Exercise tasks:
[a] In Australia, what legal definition does the workplace gossip article say persistent targeted gossip can meet?
[b] Resume the workplace gossip article after its final sentence.
━━━━━ Selected excerpt ━━━━━
Updated May 2026
How to Stop Workplace Gossip Before It Destroys Your Team
You know that feeling when you're scrolling through Instagram and stumble on some celebrity drama? You stop, read all about it and probably send it to a friend with a shocked emoji. We've all been there.
Now take that same instinct and put it into a workplace where people spend forty hours a week together. The curiosity about each other's lives doesn't switch off when they walk through the office door. It's only natural that colleagues are interested in each other, and that they build connection by sharing parts of themselves. Casual workplace conversations are essential for relationships, belonging, and morale.
The problem isn't conversation. It's when conversation slides into something else.
Workplace gossip isn't just annoying. It's a slow culture killer. It destroys trust, tanks morale, increases turnover, and creates legal liability. The question isn't whether you have a gossip problem. The question is what you're going to do about it. And here's the thing most leaders miss: people don't gossip to be mean. They gossip because something's broken.
Key Takeaways
- Workplace gossip is almost always a symptom of something else: poor communication, unclear roles, unresolved stress, or perceived unfairness.
- Telling people to stop gossiping doesn't work. Addressing what's driving it does.
- Leaders set the ceiling. If you participate or tolerate it, your team will too.
- In Australia, persistent targeted gossip can meet the legal definition of workplace bullying.
Connection at Work Is Healthy. Gossip Isn't.
Before we dive into the doom and gloom, let's acknowledge something important. People need to connect at work to feel a sense of community, belonging, and purpose. And that's actually healthy.
Why Workplace Conversation Matters
In the workplace, where most of us spend a large portion of our time, these connections play a vital role in creating a positive environment. Friendly conversations allow colleagues to share ideas, discuss common interests, and even problem-solve in informal settings.
━━━━━ Entries supplied ━━━━━
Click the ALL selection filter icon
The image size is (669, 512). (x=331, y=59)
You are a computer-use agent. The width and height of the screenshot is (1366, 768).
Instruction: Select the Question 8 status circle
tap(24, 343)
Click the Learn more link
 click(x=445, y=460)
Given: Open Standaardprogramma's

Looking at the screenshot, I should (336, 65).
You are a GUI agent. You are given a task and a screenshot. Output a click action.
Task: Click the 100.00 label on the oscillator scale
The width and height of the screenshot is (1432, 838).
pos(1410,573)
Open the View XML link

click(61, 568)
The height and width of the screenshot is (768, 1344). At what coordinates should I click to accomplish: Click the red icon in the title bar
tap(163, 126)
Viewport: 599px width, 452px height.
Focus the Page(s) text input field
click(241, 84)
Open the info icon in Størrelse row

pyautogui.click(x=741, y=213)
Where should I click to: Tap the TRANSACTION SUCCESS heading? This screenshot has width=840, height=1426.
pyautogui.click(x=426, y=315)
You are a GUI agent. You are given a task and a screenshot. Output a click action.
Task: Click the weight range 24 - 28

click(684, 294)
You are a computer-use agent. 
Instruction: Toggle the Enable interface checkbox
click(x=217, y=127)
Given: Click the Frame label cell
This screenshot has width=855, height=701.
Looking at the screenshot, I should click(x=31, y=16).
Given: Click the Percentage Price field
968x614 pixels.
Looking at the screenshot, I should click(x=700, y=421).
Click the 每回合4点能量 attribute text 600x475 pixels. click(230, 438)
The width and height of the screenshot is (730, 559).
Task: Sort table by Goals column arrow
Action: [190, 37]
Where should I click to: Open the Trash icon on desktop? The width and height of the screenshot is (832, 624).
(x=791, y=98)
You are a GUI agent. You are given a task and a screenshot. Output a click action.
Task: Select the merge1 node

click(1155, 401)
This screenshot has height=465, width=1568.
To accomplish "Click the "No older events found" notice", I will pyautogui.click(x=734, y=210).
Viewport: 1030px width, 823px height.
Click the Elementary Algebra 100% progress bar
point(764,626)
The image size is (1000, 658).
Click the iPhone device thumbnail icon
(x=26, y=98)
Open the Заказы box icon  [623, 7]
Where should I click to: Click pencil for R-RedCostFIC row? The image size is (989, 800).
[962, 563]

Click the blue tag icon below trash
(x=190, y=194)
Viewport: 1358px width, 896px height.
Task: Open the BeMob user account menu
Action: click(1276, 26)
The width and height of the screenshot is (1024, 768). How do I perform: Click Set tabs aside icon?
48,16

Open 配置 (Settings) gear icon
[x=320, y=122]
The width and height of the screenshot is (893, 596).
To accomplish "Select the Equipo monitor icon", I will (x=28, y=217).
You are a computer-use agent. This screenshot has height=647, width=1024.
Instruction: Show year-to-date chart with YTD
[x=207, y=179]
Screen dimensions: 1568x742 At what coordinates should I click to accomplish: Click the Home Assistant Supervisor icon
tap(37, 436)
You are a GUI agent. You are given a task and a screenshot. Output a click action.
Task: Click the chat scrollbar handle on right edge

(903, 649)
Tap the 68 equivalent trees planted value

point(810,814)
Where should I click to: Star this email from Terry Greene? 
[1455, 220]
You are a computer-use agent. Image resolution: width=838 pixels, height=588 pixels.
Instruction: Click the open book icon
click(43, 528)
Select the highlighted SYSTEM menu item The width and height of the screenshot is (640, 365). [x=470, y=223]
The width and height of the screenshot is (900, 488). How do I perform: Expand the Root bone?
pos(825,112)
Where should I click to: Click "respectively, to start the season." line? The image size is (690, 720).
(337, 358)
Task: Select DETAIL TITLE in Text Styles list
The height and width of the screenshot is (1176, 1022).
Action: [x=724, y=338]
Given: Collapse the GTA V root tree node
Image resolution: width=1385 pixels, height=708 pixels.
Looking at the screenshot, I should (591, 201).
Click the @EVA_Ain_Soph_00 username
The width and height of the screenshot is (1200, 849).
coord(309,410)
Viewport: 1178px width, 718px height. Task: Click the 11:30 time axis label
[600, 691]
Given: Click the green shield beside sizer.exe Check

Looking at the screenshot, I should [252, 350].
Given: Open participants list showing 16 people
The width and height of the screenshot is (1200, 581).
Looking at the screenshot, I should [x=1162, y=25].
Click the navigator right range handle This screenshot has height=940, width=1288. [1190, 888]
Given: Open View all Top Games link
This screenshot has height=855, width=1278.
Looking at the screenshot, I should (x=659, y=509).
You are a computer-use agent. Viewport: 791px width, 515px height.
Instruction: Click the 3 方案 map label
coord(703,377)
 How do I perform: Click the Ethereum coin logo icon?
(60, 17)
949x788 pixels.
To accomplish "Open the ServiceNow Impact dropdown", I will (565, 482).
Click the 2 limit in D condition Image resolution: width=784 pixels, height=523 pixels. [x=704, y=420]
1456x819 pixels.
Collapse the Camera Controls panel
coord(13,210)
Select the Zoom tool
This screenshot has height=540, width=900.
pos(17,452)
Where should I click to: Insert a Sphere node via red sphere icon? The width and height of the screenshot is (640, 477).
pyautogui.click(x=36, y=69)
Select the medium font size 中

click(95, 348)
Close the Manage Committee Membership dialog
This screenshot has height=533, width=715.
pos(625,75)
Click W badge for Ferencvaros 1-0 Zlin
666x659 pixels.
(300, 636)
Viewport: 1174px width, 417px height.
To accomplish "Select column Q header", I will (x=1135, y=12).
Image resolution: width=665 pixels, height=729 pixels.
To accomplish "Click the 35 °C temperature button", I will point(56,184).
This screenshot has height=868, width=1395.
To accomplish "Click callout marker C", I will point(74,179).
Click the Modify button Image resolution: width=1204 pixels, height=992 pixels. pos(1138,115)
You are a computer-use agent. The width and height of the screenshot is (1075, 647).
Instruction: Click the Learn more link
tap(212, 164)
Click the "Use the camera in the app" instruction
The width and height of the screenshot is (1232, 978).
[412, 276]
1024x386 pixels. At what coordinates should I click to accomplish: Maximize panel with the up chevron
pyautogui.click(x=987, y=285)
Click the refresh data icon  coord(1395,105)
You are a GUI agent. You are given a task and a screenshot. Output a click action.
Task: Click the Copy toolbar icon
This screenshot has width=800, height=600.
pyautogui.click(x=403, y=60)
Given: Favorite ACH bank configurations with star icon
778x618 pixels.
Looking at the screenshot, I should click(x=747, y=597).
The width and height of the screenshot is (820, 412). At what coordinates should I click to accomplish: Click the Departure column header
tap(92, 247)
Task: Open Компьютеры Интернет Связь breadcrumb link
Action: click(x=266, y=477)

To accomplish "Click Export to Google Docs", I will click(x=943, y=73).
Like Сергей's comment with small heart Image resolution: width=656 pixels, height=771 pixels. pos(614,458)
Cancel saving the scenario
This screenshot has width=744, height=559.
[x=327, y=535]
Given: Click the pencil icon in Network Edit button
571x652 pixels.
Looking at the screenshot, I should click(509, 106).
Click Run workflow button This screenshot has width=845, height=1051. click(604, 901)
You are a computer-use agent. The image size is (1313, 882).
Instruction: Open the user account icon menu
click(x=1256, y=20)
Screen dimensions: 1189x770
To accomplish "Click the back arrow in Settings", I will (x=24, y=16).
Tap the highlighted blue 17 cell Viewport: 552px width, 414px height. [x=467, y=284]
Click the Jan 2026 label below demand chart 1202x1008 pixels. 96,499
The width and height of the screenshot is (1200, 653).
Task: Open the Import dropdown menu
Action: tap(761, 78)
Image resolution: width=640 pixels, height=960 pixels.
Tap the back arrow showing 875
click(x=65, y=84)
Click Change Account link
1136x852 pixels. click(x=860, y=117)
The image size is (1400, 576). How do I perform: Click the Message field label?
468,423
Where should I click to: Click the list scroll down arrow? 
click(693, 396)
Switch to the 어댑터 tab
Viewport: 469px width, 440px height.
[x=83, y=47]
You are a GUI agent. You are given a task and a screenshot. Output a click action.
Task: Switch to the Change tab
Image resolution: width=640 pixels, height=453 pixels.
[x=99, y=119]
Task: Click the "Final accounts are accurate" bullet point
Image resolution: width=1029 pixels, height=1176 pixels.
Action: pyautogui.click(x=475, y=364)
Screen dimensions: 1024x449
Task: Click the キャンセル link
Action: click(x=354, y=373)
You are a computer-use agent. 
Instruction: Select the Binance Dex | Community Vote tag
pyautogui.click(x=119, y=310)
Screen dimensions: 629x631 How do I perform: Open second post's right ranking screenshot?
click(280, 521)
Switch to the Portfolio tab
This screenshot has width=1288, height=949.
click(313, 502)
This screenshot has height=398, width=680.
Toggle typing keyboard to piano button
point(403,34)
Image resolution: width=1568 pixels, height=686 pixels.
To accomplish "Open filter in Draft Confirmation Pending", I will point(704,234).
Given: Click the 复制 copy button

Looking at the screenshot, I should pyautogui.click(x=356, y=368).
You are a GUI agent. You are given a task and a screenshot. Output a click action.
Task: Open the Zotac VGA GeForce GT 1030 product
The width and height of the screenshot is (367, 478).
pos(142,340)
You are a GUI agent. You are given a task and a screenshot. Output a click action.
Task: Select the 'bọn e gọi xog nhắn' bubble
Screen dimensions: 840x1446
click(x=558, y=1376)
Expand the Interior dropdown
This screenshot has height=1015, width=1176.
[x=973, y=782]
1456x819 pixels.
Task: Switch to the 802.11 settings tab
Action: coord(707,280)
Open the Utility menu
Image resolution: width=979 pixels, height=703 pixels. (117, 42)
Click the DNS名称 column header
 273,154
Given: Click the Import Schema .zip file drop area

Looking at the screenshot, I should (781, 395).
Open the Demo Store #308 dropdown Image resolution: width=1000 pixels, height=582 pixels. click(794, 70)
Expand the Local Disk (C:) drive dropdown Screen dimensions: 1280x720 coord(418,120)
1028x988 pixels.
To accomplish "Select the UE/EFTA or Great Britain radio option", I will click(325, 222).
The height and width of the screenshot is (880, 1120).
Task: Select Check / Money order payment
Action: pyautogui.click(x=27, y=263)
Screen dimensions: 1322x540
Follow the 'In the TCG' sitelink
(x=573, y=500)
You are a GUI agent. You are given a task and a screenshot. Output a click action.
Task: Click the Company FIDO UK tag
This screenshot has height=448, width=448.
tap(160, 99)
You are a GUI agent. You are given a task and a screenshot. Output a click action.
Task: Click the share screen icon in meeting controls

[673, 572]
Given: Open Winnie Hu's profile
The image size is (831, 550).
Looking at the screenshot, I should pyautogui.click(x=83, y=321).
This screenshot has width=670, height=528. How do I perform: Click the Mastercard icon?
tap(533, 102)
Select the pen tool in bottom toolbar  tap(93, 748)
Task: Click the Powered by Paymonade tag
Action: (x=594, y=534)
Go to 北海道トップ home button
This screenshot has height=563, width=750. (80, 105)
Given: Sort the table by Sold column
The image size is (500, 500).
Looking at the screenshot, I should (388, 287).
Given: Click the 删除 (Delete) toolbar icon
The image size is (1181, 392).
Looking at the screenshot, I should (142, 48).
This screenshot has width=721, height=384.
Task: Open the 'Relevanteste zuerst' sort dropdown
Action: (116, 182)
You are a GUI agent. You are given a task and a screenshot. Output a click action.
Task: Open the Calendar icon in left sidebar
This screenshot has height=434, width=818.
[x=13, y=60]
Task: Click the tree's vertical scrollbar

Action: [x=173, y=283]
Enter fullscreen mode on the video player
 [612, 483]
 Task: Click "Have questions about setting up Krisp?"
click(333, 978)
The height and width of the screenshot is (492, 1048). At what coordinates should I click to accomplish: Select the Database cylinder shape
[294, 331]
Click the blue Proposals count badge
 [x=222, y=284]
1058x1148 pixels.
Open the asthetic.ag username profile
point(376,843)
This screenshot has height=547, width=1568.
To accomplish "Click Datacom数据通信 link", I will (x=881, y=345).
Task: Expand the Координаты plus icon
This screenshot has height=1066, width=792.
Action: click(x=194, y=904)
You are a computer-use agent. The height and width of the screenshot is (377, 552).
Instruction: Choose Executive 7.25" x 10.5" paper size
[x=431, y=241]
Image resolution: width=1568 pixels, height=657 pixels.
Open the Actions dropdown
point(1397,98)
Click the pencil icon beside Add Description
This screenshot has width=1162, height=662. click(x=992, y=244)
━━━━━
Solved problems:
[a] The legal definition of workplace bullying.

[b]
Employees having a chat is not necessarily about time wasting. Positive conversations in the workplace include:
Collaboration and idea sharing. Informal chats often spark the best creative thinking. Solutions to tricky problems frequently come up in the kitchen, not the boardroom.
Emotional support. When colleagues trust each other enough to talk openly, they can help each other through hard moments at work and outside it.
Stronger teams. People who know each other work better together. Connection makes collaboration easier.
Better morale. Friendly exchanges lift the mood. They make work a place people actually want to be.
The Line Between Connection and Gossip
There's a meaningful difference between "catching up with a colleague" and "tearing someone down behind their back." Your workplace should encourage the first and refuse to tolerate the second. The test is simple: would the person being talked about be okay hearing this conversation? If the answer is no, you've crossed into gossip.
Workplace gossip can quickly become a psychological hazard. It can drive bullying, gaslighting, and serious damage to mental health. That's not an overstatement. It's how thousands of workplace bullying claims start.
5 Ways Workplace Gossip Damages Your Business
Trust Evaporates
People feel unsafe. They start wondering "am I next" and "what's being said about me." Once that fear sets in, the team stops functioning as a team. Information gets hoarded. Honest conversations stop. Everyone covers their own back instead of collaborating.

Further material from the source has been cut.